As labor unions scale up their protests against economic reforms this week and technical-level troika inspections deepen, the conservative-led government is bracing for a clash with leftist SYRIZA which has thrown its support behind protesting civil servants from various sectors.

SYRIZA has publicly backed secondary school teachers, who launch five-day rolling strikes from Monday, as well as school guards and other employees who are actively protesting an overhaul of the civil service that the government must complete in order to clinch the next tranche of rescue funding from international creditors, worth 1 billion euros.

According to sources, Prime Minister Antonis Samaras and his advisers are not convinced that SYRIZA can topple the government by backing striking workers. One aide dismissed SYRIZA’s calls for a protracted wave of protests with the goal of bringing down the coalition as “a half-hearted stab at a revolution.”

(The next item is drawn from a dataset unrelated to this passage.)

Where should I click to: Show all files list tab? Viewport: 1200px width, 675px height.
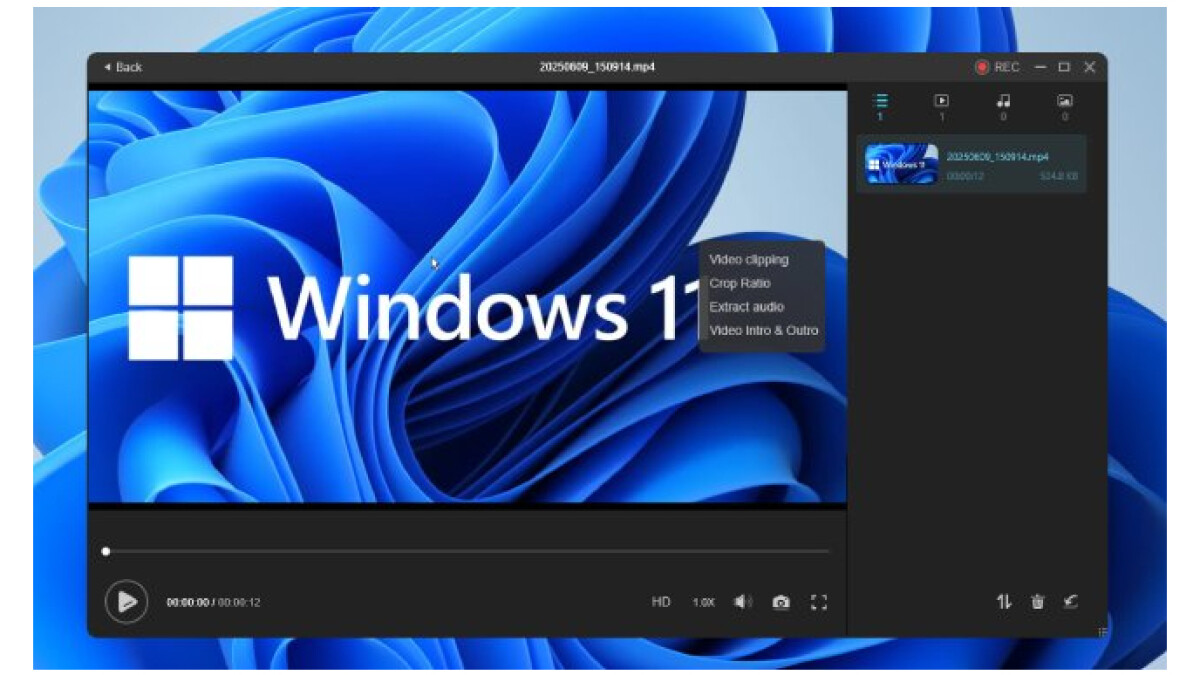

However, there are said to be fears – in the leadership of both conservative New Democracy and socialist PASOK – of the possible repercussions of extended strike action in the education sector, particularly if a large number of schools are occupied by teachers and pupils. Sources told Kathimerini that SYRIZA is planning to support sitins at specific secondary schools across the country.

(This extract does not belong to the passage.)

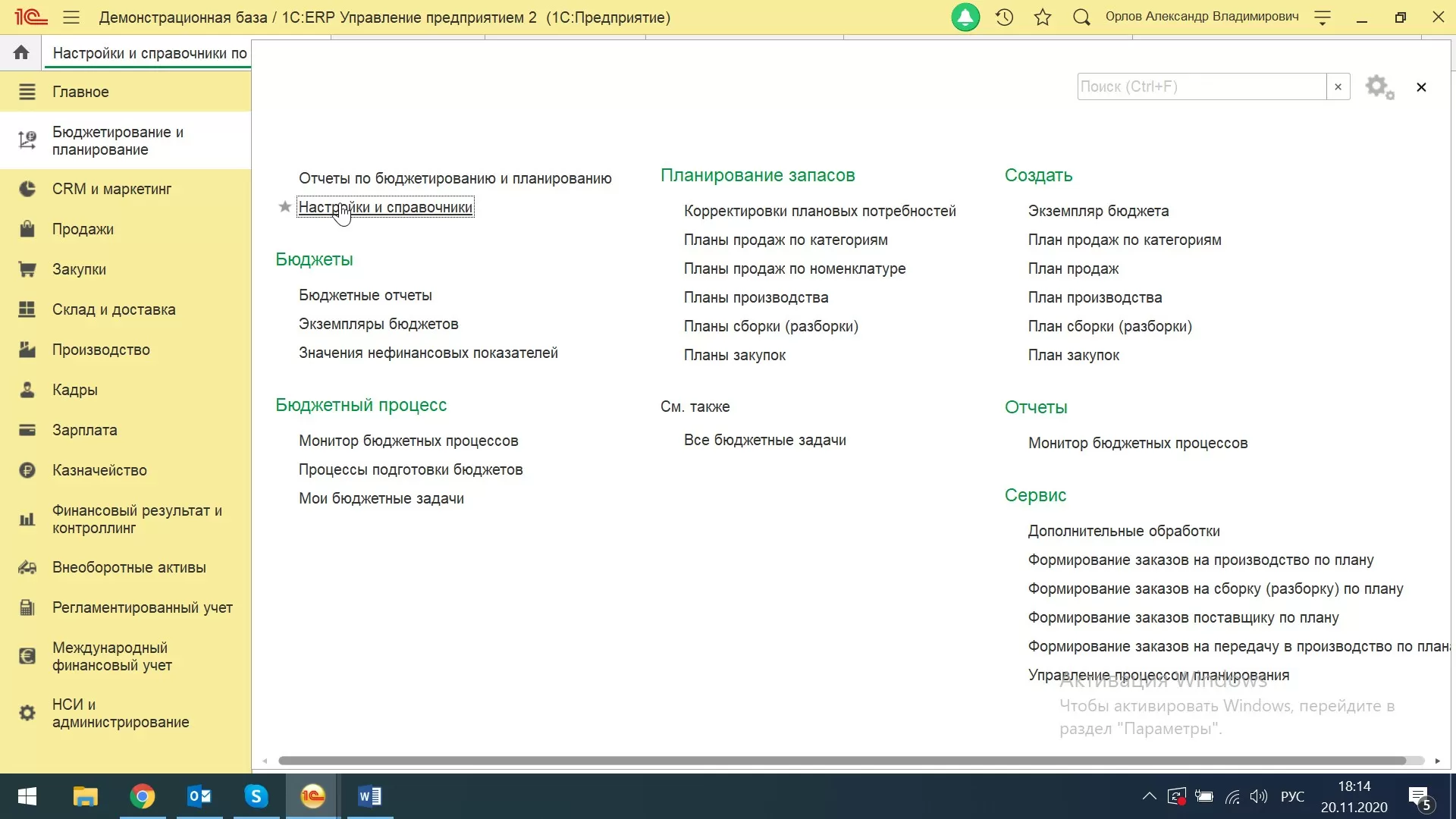This screenshot has height=819, width=1456.
Task: Go to the home page icon
Action: point(21,52)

As SYRIZA intensifies its anti-reform rhetoric, the government is reportedly planning to respond by accusing the leftists of undermining efforts to put the country on the road to economic recovery just as the first few positive signs have appeared.

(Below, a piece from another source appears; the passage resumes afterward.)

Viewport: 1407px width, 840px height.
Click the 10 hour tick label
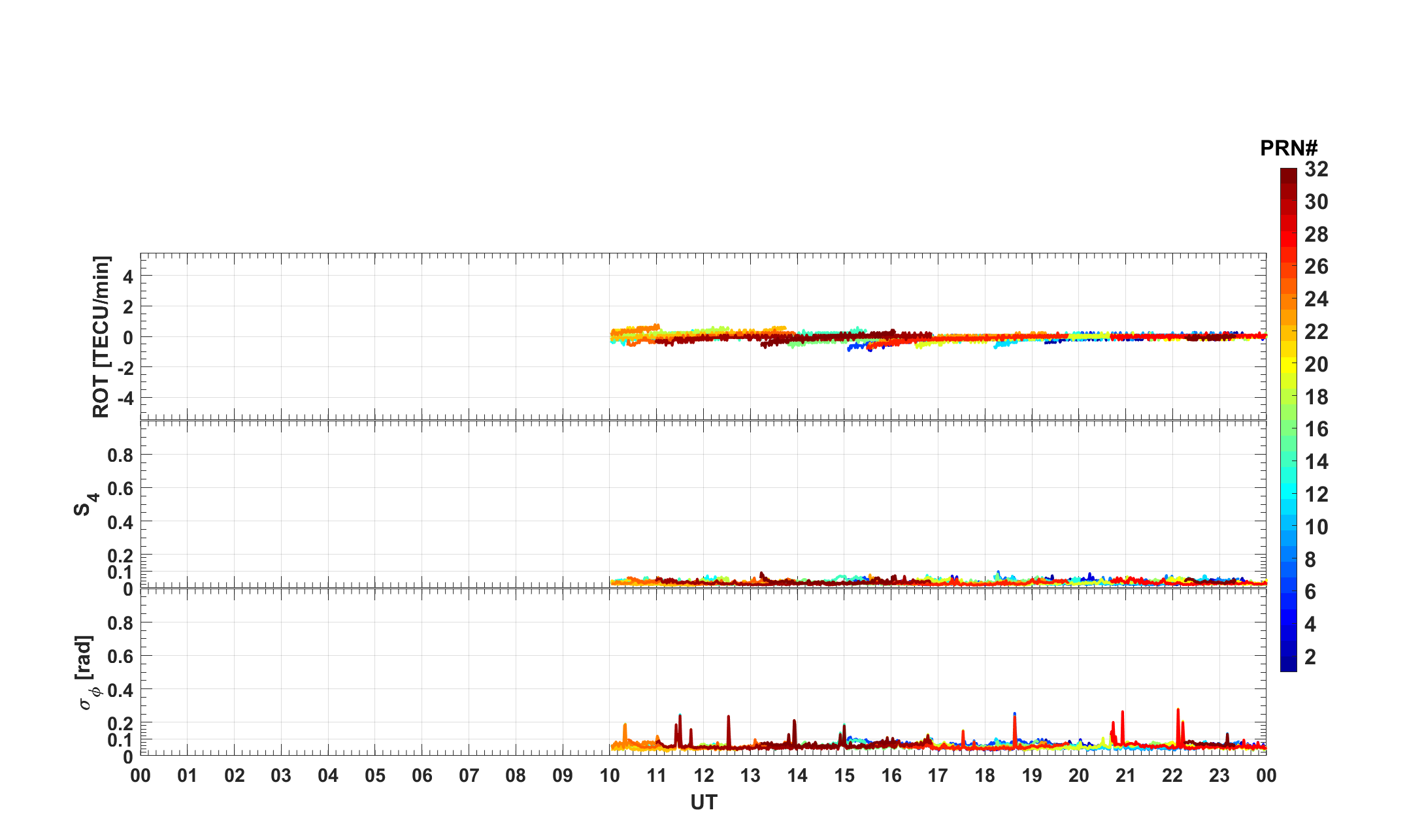coord(609,776)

Apart from the looming clash on the domestic level, the government must also contend with the troika. Technical teams have been in Athens since last Thursday to survey Greece’s progress in completing a series of “prior actions” that will clinch the next aid package. These include putting 12,500 civil servants – including teachers and university staff – into a mobility scheme by the end of this month, and another 12,500 by the end of the year. The scheme, which puts employees on a reduced wage ahead of their transfer to another job or dismissal, has fueled strong protests. It remains unclear, however, what proportion of workers can afford to join protracted walkouts as strike days are deducted from paychecks.